My recommendation would be - have 2 global array variables DB_SCHEMA_DROP_QUERIES and DB_SCHEMA_CREATE_QUERIES which you can prepare with drop and create data before opening the database using window.indexedDB.open(DB_NAME, CURRENT_DB_VERSION);

Then have code as below (I am just giving a heads up), so when you want to 1. create afresh database then first drop all your existing data stores from database and create new (which means populate both DB_SCHEMA_DROP_QUERIES and DB_SCHEMA_CREATE_QUERIES). 2. just add one more object store then only prepare DB_SCHEMA_CREATE_QUERIES 3. modify an existing object store then prepare both DB_SCHEMA_DROP_QUERIES and DB_SCHEMA_CREATE_QUERIES but only for that particular object store

Basically what we are trying to achieve to making the things dynamic instead of hard-coding data store creation like this db.createObjectStore("domains", {keyPath: "id", autoIncrement: true});. This will also help you to get rid of maintaining version records.
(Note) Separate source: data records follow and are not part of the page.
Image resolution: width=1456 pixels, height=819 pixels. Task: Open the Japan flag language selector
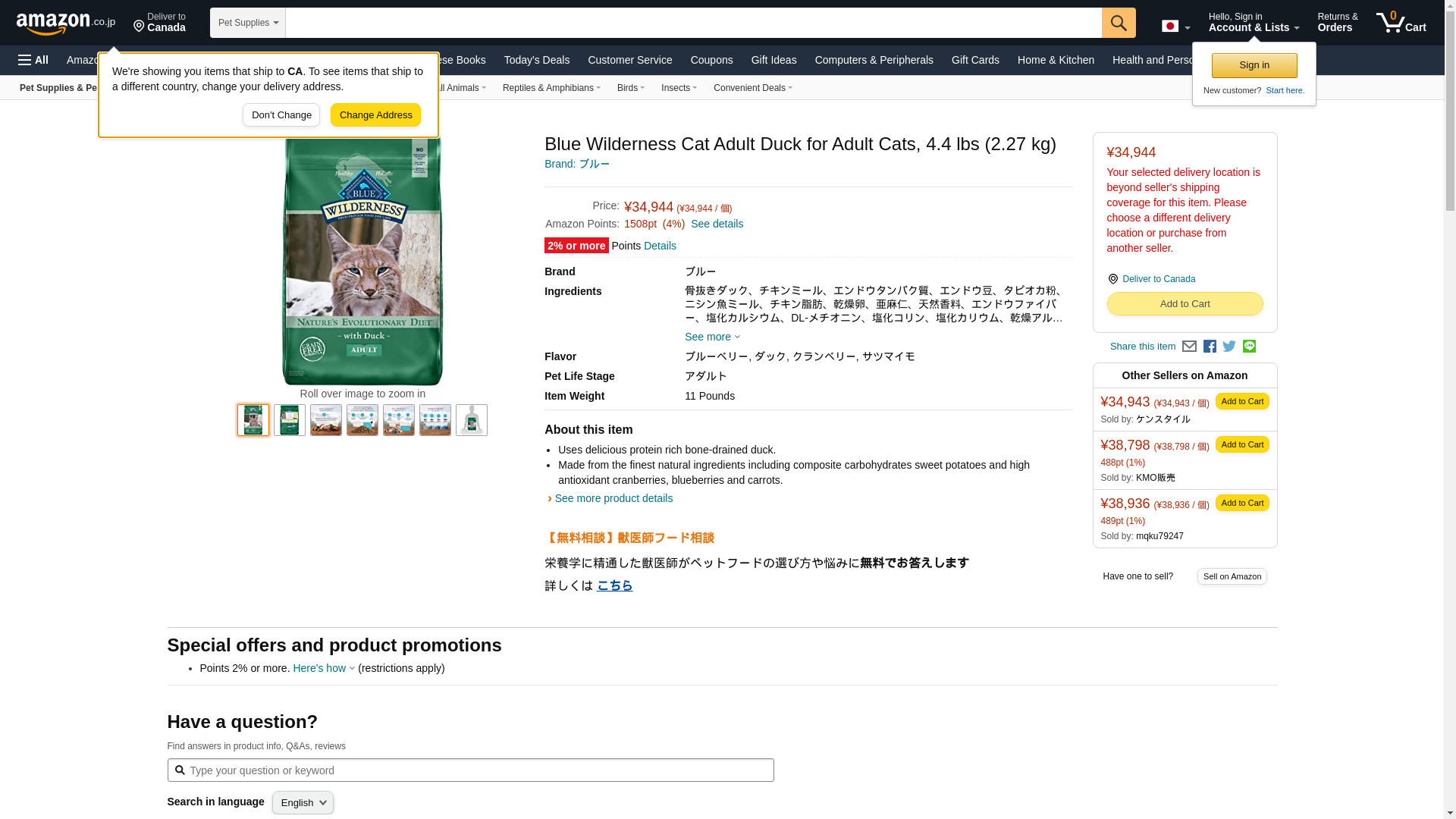pos(1175,27)
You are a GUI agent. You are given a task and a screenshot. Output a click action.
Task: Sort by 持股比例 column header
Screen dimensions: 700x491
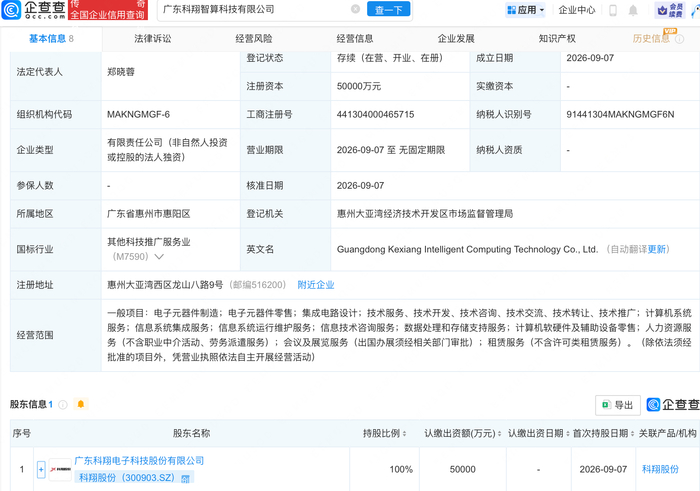pos(384,433)
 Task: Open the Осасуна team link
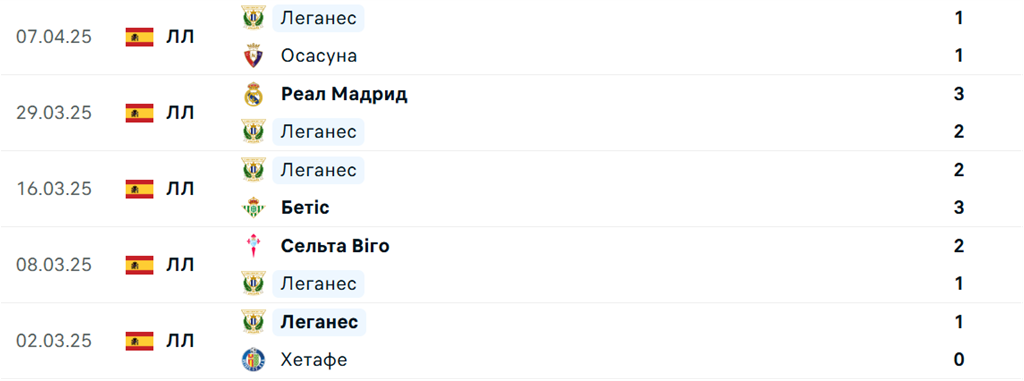click(319, 56)
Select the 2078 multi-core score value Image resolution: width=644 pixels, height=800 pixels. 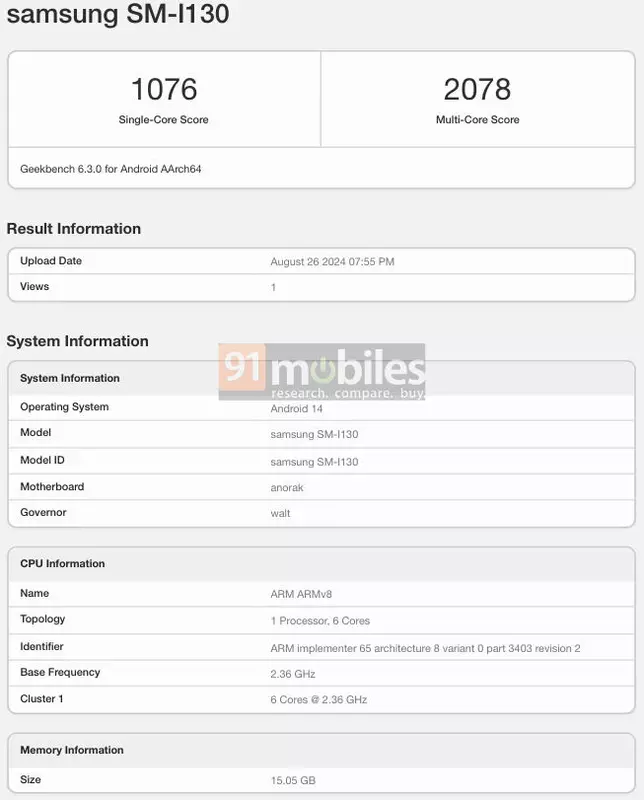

var dropQueriesLength = DB_SCHEMA_DROP_QUERIES.length;
for(var i =0; i < dropQueriesLength; i++){
try{
    DB_HANDLER.deleteObjectStore(DB_SCHEMA_DROP_QUERIES[i].name);
} catch(e){

}
}

for(var i =0; i < DB_SCHEMA_CREATE_QUERIES.length; i++){
  var objectStore = null;
    if(DB_SCHEMA_CREATE_QUERIES[i].primaryKeyCol != null && DB_SCHEMA_CREATE_QUERIES[i].primaryKeyCol != undefined){
        objectStore = DB_HANDLER.createObjectStore(DB_SCHEMA_CREATE_QUERIES[i].name, { keyPath: DB_SCHEMA_CREATE_QUERIES[i].primaryKeyCol});
    }
}
0
Josh On

The only way to trigger an upgrade-style transaction (a version change transaction) is to open a connection with a larger version number.